Demystifying Akka Streams' Materialized Values

· 2791 words · 14 minute read

One aspect of Akka Streams newcomers often have difficulty to grok is the one of materialized values. This concept comes up even in the simplest of examples and is often glossed over without a satisfactory explanation. This creates an aura of mystery which mislead people into deeming it far more complex than what it actually is.

I’ve witnessed developers being on their toes regarding materialized values even after becoming comfortable with some of Akka Streams’ undeniably more complex features.

In this article I’m gonna try to give an in-depth coverage of all there is to know about materialized values using as a guide the questions and doubts I had while learning the library:

  • why are they needed?
  • how do they compose?
  • how can we return our own values?

Why are they needed? 🔗

The short answer to this question is that materialized values give us a communication channel with the various stages of our stream.

In the case of a hello world example, this channel is used to inform us of the completion of the stream.

val done: Future[Done] = Source.repeat("Hello world")
    .take(3)
    .runWith(Sink.foreach(println))

The same pattern applies when we want to access the value computed by a stream.

val result: Future[Int] = Source(1 to 10)
    .runWith(Sink.fold(0)(_ + _))

This however is only one (even if prevalent) use of these communication channels.

Another, slightly more complicated, use of materialization value could arise when we have an unbounded source (for example producing messages read from a Kafka topic) and we want to perform a graceful shutdown.

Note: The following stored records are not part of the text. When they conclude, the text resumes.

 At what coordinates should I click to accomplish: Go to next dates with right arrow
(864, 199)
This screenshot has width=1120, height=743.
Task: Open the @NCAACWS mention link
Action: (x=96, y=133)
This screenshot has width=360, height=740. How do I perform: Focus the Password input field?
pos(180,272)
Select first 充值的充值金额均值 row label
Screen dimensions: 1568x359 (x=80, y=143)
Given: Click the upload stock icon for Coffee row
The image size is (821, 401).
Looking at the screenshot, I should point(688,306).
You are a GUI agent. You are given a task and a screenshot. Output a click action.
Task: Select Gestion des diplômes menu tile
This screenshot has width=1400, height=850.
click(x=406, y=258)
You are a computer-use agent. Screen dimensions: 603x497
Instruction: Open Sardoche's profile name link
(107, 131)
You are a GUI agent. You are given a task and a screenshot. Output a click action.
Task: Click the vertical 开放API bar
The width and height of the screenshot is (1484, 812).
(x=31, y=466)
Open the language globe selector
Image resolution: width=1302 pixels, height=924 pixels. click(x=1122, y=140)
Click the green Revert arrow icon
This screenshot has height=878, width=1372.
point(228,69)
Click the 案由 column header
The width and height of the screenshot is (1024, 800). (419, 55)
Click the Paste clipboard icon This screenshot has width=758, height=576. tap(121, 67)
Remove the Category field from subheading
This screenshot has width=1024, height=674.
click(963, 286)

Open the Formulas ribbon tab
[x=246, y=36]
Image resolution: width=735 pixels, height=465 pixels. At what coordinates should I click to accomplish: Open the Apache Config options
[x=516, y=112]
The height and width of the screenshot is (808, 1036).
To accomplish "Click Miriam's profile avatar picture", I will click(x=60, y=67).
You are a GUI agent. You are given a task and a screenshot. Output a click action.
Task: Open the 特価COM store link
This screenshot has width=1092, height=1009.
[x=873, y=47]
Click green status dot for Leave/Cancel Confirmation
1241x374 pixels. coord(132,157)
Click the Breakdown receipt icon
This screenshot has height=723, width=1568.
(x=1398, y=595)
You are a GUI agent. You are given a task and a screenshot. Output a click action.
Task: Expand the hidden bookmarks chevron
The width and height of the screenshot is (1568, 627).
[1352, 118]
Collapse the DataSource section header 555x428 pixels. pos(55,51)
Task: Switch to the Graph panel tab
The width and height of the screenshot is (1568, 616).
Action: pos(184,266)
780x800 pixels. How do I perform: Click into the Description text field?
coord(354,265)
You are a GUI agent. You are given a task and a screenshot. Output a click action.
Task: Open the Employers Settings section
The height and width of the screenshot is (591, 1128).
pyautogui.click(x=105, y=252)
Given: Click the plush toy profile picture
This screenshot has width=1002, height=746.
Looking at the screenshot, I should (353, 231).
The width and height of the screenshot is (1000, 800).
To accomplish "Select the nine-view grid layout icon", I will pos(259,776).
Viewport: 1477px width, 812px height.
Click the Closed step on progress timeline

This requires sending a command to the source instructing it to stop polling for new data and complete it.

val stream: RunnableGraph[Control, Future[Done]] = Consumer
    .plainSource(consumerSettings, Subscriptions.topic("my-topic")
    .toMat(Sink.foreach(println))(Keep.both)

val (control, done) = stream.run()

// … when we want to shutdown
control.shutdown()

Ok, so we need a way for the stream to communicate with the outside world, but is it really necessary to introduce this complexity? Couldn’t we achieve the same result by simply using closures to provide the stream feedback channel and the control interface?

Let’s try to implement this strategy for the feedback channel.

val promise = Promise[Done]()
val stream: RunnableGraph[NotUsed] = Source.repeat("Hello world")
    .take(3)
    .to { 
        Sink.foreach(println).mapMaterializedValue { done =>
            done.onComplete {
                case Success(_) => promise.success(Done)
                case Failure(ex) => promise.fail(ex)
            }
        }

val streamDone: Future[Done] = promise.future

Everything seems to work as expected! We achieved the same outcome without relying on the value generated as a result of running the stream.

However what would happen if we were to wait for the streamDone future to complete and then run the stream a second time?

Well in this case we would have a failure trying to complete the promise: once a promise has been completed it cannot change its value, thus every attempt at doing so by calling success or fail on it raises an exception. Even worse, if we were to try and use the promise to get another future to wait for the second run termination, we would get back an already completed future with the result of the first run, effectively making it impossible to receive any signal from the second run.

This experiment allows us to conclude that materialized values are necessary to enable stream stages to be reused multiple times. By having stages create their communication channel only when the stream is run Akka Streams ensures that different stream instantiations are independent.

How do they compose? 🔗

Now that we understand why materialized values are needed let’s try and shed some light on how they work.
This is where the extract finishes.